Judiciário

Domingo, 25 de Outubro de 2020, 13h:36 | Atualizado: 27/10/2020, 09h:14

SEM RESPONSABILIDADE

Defesa de Jayme diz que ele não terá de devolver pensão paga a ex-vereador de VG

A defesa do senador e ex-prefeito de Várzea Grande, Jayme Campos (DEM), afirmou que ele não foi responsabilizado e não deverá devolver recursos aos cofres públicos na ação em que o Ministério Público Estadual (MPE) questiona pensão de mercê paga ao ex-vereador João Simão de Arruda. O Supremo Tribunal Federal (STF) negou recurso da defesa do senador na última semana.

Rodinei Crescêncio

Jayme Campos

O senador Jayme Campos concedeu a pensão ao ex-vereador quando era prefeito de VG

Segundo a defesa, diferente do que foi noticiado, o recurso extraordinário negado pelo presidente do STF, ministro Luiz Fux, ao senador Jayme Campos, "está prejudicado, pois o mesmo já não faz mais parte da ação movida pelo Ministério Público de Mato Grosso contra a concessão de pensão especial ou pensão de mercê, concedida pela Câmara Municipal de Várzea Grande ao ex-vereador João Simão de Arruda".

“Essa ação julgada apenas agora no Supremo Tribunal Federal, foi no sentido de demonstrar que o hoje senador, então prefeito não era polo na ação, mas no curso dela, houve julgamento no Tribunal de Justiça que retirou Jayme Veríssimo de Campos da ação civil pública proposta pelo Ministério Público, cessando inclusive o ressarcimento aos cofres públicos, pois o prefeito no exercício do cargo cumpriu a lei e mandou pagar o que estava previsto e assim que também cessou os efeitos da lei e foi revogada a pensão de mercê, a mesma deixou de ser paga”, declarou o advogado João Celestino Correa da Costa, defensor do senador na ação.

João Celestino lembra que o presidente do Supremo Tribunal Federal, negou recurso proposto pelo senador após a decisão do Tribunal de Justiça de Mato Grosso e apontou em sua decisão que para acatar ou não o referido recurso, seria necessário analisar a causa “à luz da interpretação dada à legislação infraconstitucional pertinente e reexaminar os fatos e as provas dos autos, não é cabível em sede de recurso extraordinário”, despachou o presidente do Supremo Tribunal Federal.

A pensão de mercê foi uma figura jurídica criada para conceder benefício pecuniário a pessoas que não teriam contribuindo para o sistema previdenciário e para não passarem necessidade receberiam a mesma para o próprio sustento.

“Até quando foram consideradas inconstitucionais pelo Tribunal de Justiça de Mato Grosso, este benefício teve sua validade e foi concedido a algumas pessoas que teriam prestado serviços à comunidade.
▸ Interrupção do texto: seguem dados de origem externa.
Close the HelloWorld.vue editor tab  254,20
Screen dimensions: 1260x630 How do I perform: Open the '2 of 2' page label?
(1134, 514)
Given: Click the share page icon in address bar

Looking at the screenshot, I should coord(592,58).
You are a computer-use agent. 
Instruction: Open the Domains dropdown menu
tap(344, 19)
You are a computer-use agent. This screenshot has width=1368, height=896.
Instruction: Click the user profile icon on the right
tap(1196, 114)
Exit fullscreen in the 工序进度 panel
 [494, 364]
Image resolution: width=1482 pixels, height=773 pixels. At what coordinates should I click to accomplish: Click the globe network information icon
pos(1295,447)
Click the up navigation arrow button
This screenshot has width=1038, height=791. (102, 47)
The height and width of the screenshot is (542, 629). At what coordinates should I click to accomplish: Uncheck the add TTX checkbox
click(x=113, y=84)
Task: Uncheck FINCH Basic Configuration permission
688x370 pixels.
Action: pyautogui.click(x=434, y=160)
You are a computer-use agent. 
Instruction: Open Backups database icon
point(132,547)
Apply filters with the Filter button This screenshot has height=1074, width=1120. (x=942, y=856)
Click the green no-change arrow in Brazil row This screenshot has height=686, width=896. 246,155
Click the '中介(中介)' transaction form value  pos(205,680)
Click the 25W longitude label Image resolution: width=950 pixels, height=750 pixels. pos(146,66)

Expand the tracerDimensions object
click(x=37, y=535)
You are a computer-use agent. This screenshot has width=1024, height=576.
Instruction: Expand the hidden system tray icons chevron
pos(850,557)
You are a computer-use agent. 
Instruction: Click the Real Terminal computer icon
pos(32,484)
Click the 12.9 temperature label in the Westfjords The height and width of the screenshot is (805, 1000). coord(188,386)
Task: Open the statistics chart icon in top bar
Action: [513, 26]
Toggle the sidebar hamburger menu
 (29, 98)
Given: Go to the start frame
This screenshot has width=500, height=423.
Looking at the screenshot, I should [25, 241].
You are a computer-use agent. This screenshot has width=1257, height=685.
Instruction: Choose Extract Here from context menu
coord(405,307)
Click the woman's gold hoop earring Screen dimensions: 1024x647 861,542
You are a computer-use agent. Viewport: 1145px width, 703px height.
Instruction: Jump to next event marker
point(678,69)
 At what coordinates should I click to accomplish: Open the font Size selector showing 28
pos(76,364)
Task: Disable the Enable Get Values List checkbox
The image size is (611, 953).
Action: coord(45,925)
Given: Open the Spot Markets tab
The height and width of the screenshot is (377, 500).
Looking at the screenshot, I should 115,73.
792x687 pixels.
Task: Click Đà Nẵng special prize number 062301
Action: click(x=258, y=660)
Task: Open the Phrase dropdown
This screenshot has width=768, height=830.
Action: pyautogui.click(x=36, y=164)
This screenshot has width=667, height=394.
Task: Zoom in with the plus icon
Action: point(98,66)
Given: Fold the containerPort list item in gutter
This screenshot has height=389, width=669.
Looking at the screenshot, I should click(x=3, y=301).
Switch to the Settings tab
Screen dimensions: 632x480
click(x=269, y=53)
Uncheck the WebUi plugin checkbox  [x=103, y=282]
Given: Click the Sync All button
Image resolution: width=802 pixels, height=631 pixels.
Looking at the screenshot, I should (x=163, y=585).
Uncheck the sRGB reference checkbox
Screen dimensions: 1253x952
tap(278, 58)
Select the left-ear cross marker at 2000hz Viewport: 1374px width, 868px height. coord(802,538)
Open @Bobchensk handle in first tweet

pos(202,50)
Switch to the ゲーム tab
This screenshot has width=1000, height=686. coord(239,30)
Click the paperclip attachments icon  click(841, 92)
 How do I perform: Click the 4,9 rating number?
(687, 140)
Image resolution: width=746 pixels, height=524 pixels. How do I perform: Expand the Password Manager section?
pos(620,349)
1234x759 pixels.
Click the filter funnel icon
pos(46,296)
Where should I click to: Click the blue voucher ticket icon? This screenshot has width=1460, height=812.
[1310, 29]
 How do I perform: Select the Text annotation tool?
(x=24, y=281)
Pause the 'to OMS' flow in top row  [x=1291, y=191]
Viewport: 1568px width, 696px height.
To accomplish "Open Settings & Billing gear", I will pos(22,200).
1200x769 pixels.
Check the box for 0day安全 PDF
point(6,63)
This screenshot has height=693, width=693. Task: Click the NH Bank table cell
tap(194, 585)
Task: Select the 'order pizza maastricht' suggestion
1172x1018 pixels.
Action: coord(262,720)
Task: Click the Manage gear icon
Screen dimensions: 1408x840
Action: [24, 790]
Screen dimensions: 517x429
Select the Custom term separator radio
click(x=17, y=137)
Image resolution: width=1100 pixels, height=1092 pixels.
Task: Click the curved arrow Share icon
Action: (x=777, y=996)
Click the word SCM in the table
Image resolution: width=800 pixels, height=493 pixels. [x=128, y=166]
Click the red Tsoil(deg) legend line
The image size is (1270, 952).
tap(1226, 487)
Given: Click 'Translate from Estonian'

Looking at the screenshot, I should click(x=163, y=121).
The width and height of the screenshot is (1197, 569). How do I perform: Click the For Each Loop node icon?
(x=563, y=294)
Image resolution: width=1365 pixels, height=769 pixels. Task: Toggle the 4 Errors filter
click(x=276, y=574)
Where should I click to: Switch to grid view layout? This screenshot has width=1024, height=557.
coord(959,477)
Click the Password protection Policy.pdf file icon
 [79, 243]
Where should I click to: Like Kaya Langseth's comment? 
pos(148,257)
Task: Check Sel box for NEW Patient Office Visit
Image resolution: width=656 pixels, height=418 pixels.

A partir do momento em que houve o reconhecimento judicial da inconstitucionalidade, o beneficio foi cortado, mas isto após vários anos, e restou comprovado para os membros do Poder Judiciário de Mato Grosso que o então prefeito, hoje senador Jayme Campos não agiu ao arrepio da lei ou por vontade própria, o que ensejou a sua retirada do polo passivo da ação e a não obrigatoriedade em ressarcimento dos cofres públicos”, disse João Celestino.

O advogado lembrou ainda que a condenação em 1º instância também foi revista pelo Tribunal de Justiça, só que até o momento desta revisão, Jayme Campos foi ao Supremo Tribunal Federal para que o mesmo declarasse não ser ele polo passivo da referida Ação Civil Pública proposta pelo Ministério Público de Mato Grosso já que o mesmo não foi beneficiado em nada pela pensão de mercê.

“Com a decisão do Tribunal de Justiça o Recurso Extraordinário agora apreciado pelo presidente do Supremo, ministro Luiz Fux, acabou prejudicado e a decisão sem efeito, encerrando em definitivo um processo iniciado em 2004”, afirmou.